Simple Interest
WEBWork out simple interest and the total on a principal at a fixed rate.
Simple interest: I = P × r × t. Interest is charged only on the principal, not on interest already earned.
What is the Simple Interest tool?
This simple interest calculator works out the interest earned or owed on a fixed principal, plus the total amount at the end of the term. It uses the classic formula I = P × r × t: interest equals the principal times the annual rate times the number of years. Enter your amount, the yearly interest rate as a percentage, and the length of the term, and the calculator shows the interest and the total instantly, with a breakdown bar splitting the total into principal and interest.
Simple interest is charged only on the original principal — never on interest that has already accrued. That makes it the basis for many short-term personal loans, car loans, some bonds and Treasury bills, and the way interest is often quoted on a fixed deposit. It is the honest, easy-to-check counterpart to compound interest, where interest itself earns interest and the total grows faster over time.
Everything runs in your browser: the calculator is client-side, nothing you type is uploaded, and no account is needed. It is free, works on your phone, and updates live as you change any field — handy when you are comparing a couple of loan offers or checking a lender's quoted figure. For long-term saving or borrowing where interest compounds, pair it with the compound interest calculator to see how much the two methods diverge.
How to use the Simple Interest
- Enter the principal — the amount you are lending, borrowing or investing.
- Enter the annual interest rate as a percentage (for example 5 for 5%).
- Enter the term in years — decimals are fine, so 1.5 means eighteen months.
- Read the interest earned and the total amount, split into principal and interest on the breakdown bar.
- Copy or share the result, then tweak any field to compare scenarios instantly.
Frequently asked questions
How is simple interest calculated?
Simple interest = principal × rate × time, where the rate is the annual rate as a decimal and time is in years.
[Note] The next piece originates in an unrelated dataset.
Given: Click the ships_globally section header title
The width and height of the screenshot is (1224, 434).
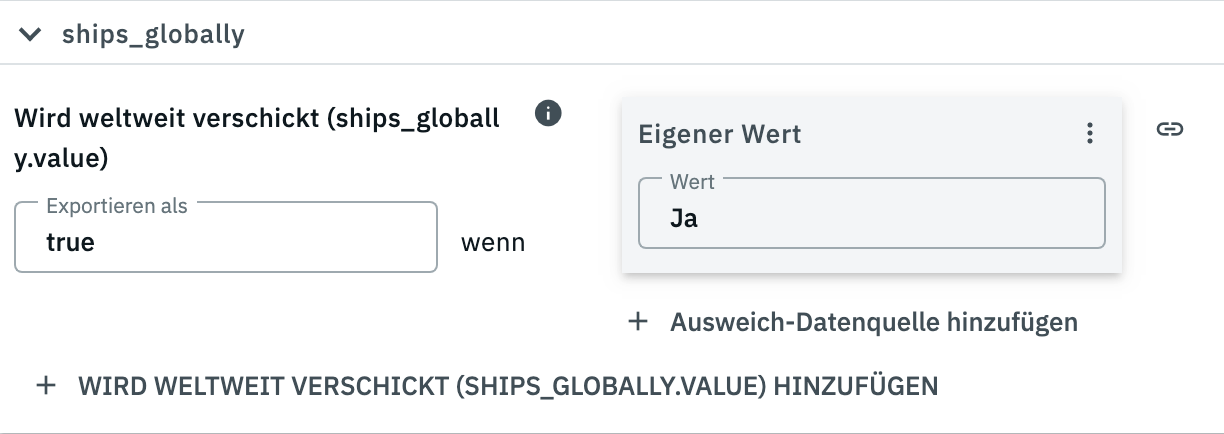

For example, £1,000 at 5% for 2 years earns 1000 × 0.05 × 2 = £100 in interest, for a total of £1,100. The calculator applies this formula automatically as you type.
What is the difference between simple and compound interest?
Simple interest is charged only on the original principal, so it grows in a straight line. Compound interest is charged on the principal plus any interest already added, so the balance grows faster over time. For short terms the two are close; over many years compound interest pulls well ahead.
Can I use it for months or days instead of years?
Yes — enter the term as a fraction of a year. Six months is 0.5, ninety days is roughly 0.25, and eighteen months is 1.5. The formula scales linearly, so a fractional term simply gives a proportional amount of interest.
What counts as the principal?
The principal is the starting amount: the sum you deposit, invest, or borrow before any interest is added. In this calculator the interest is always figured on that original figure and never on interest that has already accrued.
Is my data private?
Yes. The amounts you enter are processed entirely in your browser — they are never uploaded, stored or sent to any server. Once the page has loaded, the calculator even works offline.
Is this calculator free?
Yes — free, with no sign-up, no account and no limits. Open the page, enter three numbers, and read the interest and total in seconds.